J.P. Morgan Chase chief executive, Jamie Dimon, said in his annual letter to the shareholders that the credit card regulations that came into effect recently have negatively affected the company. He said the regulations hurt the company’s ability to offer credit to a large number of its customers.
Dimon said that the bank could end up losing as much as $750 million because of the CARD Act. He said that because of the new regulations, the company would not be able to offer credit cards to about 15% of its customers, as they were now deemed too risky. Moreover, many existing customers would see their credit lines reduced and some might even face cancellation of their card. The bank would also cut back on its promotional offers for new customers and for those transferring balance from another card.

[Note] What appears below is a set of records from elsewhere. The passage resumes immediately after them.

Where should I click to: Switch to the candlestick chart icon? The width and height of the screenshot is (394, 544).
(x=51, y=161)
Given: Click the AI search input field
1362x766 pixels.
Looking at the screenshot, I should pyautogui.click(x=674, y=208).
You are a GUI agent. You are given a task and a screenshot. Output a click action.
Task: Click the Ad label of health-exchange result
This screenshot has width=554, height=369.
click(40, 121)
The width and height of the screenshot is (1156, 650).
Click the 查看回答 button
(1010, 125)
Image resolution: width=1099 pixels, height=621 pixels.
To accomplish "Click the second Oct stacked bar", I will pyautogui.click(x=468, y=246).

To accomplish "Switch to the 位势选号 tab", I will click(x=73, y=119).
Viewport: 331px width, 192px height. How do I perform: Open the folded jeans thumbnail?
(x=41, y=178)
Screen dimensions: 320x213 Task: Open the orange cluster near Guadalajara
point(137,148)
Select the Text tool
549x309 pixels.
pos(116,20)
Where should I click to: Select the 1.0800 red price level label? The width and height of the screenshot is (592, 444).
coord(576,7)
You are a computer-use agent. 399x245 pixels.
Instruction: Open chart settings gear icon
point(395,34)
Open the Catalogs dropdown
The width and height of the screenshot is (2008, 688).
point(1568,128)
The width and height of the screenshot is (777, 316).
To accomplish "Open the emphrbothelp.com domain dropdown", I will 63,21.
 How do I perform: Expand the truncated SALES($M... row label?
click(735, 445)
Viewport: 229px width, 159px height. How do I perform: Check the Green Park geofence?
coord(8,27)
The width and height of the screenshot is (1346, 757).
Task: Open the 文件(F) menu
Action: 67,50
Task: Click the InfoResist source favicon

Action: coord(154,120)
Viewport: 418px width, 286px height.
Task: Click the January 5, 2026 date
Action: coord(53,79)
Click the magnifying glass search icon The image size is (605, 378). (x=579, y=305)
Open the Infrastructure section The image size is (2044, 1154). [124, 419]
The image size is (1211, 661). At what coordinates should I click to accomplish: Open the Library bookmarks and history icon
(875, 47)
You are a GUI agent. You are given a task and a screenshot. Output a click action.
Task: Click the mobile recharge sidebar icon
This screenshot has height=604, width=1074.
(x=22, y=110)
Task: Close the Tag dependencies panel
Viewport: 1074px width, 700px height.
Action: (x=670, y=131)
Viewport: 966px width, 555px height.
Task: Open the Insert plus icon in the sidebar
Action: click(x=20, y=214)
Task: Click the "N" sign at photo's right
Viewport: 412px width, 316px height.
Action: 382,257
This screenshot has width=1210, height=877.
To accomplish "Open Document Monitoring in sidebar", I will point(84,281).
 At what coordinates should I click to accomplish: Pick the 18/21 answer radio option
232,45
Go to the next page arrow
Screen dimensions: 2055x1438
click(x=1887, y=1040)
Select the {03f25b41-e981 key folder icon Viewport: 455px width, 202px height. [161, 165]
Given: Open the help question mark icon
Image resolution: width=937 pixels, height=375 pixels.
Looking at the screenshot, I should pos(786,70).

The letter to the shareholders however supported some of the new regulations. Dimon said that he understood that some regulation was necessary to make the financial system more stable and reduce the risk to both companies and their customers.
However, he added that distinction had to be made for banks that are running their operations successfully without too much risk. He pointed out that J.P. Morgan hardly used any of the TARP funds that it took from the government, which showed that the company was doing well despite the recession, while some other banks were collapsing around it.
Some analysts rejected claims made in the letter, saying that regulation was absolutely necessary to make sure that we don’t have another financial crisis in the near future. They say that it was the banks’ responsibility to make sure that they were properly screening new customers for creditworthiness. This would help in reducing systemic risk in the financial industry, which would also be good for the banks.
The CARD Act has brought in a number of important regulations to curb aggressive tactics of banks, which put customers and the whole financial system at serious risk. One of the major changes is that banks would now be unable to arbitrarily increase interest rates for credit card customers.
Moreover, any payments made by the customers would be applied to the higher interest debt to make sure that banks cannot take undue advantage of customers’ ignorance. Although most banks would see reduced profitability because of the new regulations, they are seen as a vital measure for the stability of the system.